**THINGS TO DO**
1. In the Isaiah commentary, in about what year did the events recorded in Isaiah 7 take place?
2. Please restate the Isaiah commentary starting at "Isaiah 7 records" and ending at "(16:5; Isa. 7:1).", substituting "payment" for "tribute".

**DOCUMENT**
Observations from today’s readings and today’s S-WOD, Monday, 15 May 2023:
Isaiah 7:13-14 – And he said, “Hear then, O house of David! Is it too little for you to weary men, that you weary my God also? Therefore the Lord himself will give you a sign. Behold, the virgin shall conceive and bear a son, and shall call his name Immanuel.
From Ligonier Ministries: “Judah’s only hope for avoiding disaster during the eighth century BC was to recognize its uncleanness, trust the Lord, and serve Him faithfully—like Isaiah did (Isa. 6). Yet Judah did not get the message during Isaiah’s lifetime, as today’s passage reveals.
Isaiah 7 records events that took place in about 735 BC. Years earlier, King Menahem of Israel had paid tribute to Assyria to preserve himself and his country as the Assyrian Empire battled for control of strategic lands such as Palestine (2 Kings 15:17–22). In 735 BC, a new king of Israel—Pekah—decided the northern kingdom had been a client state of Assyria long enough and stopped sending tribute, probably because he thought Assyria was too occupied in other lands to pay Israel much notice. Pekah was wrong, and when Tiglath-pileser III of Assyria moved to teach Israel a lesson, Pekah allied himself with King Rezin of Syria and set his face against Jerusalem. Their intent was to force King Ahaz of Judah into an alliance with Syria and Israel against Assyria or, should Ahaz refuse, to put a new king in Jerusalem who would support their efforts (16:5; Isa. 7:1).

**DATA SHOWN**
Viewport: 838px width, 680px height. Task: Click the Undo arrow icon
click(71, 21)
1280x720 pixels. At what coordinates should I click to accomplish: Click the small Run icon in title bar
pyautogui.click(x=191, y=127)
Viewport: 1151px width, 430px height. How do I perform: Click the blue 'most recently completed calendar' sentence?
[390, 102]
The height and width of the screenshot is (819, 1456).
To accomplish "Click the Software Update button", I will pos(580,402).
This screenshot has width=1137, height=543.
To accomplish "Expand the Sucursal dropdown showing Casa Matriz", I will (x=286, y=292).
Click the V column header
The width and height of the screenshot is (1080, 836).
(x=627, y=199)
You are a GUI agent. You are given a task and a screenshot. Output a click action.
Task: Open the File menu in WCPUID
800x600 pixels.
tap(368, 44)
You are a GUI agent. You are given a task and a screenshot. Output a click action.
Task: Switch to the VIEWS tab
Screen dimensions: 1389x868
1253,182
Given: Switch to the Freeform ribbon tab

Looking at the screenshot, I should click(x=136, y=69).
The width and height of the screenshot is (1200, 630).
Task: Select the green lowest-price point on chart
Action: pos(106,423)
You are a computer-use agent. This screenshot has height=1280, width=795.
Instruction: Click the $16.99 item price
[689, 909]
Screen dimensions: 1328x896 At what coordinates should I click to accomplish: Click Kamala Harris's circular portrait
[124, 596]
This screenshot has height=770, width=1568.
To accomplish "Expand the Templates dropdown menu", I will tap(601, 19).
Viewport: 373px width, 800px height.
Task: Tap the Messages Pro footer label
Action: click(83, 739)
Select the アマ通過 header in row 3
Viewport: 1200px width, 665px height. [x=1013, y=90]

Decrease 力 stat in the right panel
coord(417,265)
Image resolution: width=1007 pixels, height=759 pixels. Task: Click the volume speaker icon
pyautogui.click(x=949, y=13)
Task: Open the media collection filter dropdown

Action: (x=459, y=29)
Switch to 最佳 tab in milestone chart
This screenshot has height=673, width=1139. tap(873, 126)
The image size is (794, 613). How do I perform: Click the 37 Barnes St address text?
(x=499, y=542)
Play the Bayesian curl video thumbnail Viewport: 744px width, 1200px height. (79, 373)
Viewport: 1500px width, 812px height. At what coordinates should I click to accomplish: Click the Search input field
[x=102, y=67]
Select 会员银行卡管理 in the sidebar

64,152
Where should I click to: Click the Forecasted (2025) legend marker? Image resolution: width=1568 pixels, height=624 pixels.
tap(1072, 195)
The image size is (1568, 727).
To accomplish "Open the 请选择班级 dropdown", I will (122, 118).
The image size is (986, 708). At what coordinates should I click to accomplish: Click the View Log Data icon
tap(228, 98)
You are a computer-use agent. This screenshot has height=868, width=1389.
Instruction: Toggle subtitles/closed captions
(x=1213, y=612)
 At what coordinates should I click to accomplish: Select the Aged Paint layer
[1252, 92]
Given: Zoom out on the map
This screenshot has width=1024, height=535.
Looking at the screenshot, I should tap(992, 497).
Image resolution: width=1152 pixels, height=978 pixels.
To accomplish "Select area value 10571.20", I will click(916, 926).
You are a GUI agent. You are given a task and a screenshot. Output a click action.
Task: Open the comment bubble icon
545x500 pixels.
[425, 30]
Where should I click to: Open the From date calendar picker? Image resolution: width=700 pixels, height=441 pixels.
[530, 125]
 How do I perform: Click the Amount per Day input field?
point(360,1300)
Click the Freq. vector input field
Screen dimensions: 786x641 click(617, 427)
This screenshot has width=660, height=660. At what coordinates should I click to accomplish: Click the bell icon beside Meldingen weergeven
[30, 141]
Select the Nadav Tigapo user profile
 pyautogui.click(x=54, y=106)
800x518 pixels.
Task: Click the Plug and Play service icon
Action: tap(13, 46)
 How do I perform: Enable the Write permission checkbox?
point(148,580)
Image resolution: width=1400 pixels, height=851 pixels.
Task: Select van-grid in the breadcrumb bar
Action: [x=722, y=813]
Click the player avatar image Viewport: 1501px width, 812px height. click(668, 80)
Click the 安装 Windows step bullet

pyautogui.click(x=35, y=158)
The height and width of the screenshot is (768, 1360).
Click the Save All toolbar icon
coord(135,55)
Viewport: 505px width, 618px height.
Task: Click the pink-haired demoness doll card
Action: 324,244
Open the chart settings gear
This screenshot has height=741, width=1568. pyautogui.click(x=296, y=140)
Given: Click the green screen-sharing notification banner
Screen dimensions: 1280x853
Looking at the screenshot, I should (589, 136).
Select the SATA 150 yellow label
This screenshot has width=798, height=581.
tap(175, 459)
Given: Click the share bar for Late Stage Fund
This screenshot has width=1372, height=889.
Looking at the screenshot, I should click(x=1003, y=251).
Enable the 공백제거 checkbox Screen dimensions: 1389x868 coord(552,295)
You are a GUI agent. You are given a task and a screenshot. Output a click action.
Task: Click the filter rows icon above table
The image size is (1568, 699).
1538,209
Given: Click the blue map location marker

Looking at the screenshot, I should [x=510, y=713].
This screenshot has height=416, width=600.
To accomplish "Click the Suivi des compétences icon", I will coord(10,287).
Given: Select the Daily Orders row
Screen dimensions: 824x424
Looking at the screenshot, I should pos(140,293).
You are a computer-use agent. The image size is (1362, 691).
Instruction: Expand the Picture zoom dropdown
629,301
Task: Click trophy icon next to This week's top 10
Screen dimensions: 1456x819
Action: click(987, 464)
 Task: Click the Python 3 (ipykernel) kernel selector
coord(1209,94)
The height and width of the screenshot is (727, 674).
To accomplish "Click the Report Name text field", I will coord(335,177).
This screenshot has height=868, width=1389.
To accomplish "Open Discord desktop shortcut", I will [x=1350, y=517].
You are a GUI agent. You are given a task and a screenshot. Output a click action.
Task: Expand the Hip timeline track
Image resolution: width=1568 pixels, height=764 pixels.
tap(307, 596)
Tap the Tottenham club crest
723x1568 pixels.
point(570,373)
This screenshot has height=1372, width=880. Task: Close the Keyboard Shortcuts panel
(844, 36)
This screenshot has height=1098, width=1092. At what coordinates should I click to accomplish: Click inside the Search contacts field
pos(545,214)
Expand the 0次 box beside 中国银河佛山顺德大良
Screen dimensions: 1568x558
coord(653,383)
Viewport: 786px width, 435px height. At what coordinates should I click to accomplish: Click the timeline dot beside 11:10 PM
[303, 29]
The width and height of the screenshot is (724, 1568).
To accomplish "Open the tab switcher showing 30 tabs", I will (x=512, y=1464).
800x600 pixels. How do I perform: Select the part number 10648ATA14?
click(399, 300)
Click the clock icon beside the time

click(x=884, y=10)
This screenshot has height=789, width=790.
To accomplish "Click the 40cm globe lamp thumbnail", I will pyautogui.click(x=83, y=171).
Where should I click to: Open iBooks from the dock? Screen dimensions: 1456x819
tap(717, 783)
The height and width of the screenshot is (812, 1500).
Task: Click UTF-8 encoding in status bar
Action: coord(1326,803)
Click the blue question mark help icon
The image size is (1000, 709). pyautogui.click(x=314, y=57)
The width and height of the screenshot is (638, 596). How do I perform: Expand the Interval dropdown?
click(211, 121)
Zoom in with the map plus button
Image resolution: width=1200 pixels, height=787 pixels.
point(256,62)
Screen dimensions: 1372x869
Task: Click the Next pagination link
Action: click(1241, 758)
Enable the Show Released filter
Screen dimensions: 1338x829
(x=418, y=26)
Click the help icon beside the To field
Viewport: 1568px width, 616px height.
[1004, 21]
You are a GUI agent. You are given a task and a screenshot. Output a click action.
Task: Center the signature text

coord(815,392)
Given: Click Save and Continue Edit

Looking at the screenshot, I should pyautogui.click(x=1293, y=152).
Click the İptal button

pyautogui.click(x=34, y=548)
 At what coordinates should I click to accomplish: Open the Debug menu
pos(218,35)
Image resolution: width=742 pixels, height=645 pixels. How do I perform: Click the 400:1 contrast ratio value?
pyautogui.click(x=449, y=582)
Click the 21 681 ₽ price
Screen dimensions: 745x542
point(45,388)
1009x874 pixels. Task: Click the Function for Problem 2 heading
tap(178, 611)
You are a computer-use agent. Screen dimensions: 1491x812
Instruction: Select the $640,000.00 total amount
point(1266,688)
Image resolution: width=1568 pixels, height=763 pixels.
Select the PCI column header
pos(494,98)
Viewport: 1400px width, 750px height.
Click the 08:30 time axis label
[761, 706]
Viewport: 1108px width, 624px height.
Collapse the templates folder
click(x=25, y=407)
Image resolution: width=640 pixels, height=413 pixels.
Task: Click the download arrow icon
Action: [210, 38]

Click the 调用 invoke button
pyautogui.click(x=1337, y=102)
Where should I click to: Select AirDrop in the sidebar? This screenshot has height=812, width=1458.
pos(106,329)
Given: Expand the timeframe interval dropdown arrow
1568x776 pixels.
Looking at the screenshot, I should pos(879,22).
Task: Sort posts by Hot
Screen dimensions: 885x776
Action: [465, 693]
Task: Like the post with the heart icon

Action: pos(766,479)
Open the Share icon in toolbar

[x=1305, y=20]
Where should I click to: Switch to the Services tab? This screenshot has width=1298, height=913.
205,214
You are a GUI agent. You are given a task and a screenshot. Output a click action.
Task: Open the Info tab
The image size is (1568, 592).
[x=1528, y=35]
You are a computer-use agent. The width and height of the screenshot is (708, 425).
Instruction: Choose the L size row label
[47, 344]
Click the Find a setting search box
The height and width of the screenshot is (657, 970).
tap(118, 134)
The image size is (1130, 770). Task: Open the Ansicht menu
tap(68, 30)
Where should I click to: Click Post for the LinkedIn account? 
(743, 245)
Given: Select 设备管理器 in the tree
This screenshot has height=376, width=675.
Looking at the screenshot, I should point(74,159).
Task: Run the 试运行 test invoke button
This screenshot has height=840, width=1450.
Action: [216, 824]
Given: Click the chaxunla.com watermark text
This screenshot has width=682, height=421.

**SOLUTION LIST**
1. About 735 BC.

2.
Isaiah 7 records events that took place in about 735 BC. Years earlier, King Menahem of Israel had paid payment to Assyria to preserve himself and his country as the Assyrian Empire battled for control of strategic lands such as Palestine (2 Kings 15:17–22). In 735 BC, a new king of Israel—Pekah—decided the northern kingdom had been a client state of Assyria long enough and stopped sending payment, probably because he thought Assyria was too occupied in other lands to pay Israel much notice. Pekah was wrong, and when Tiglath-pileser III of Assyria moved to teach Israel a lesson, Pekah allied himself with King Rezin of Syria and set his face against Jerusalem. Their intent was to force King Ahaz of Judah into an alliance with Syria and Israel against Assyria or, should Ahaz refuse, to put a new king in Jerusalem who would support their efforts (16:5; Isa. 7:1).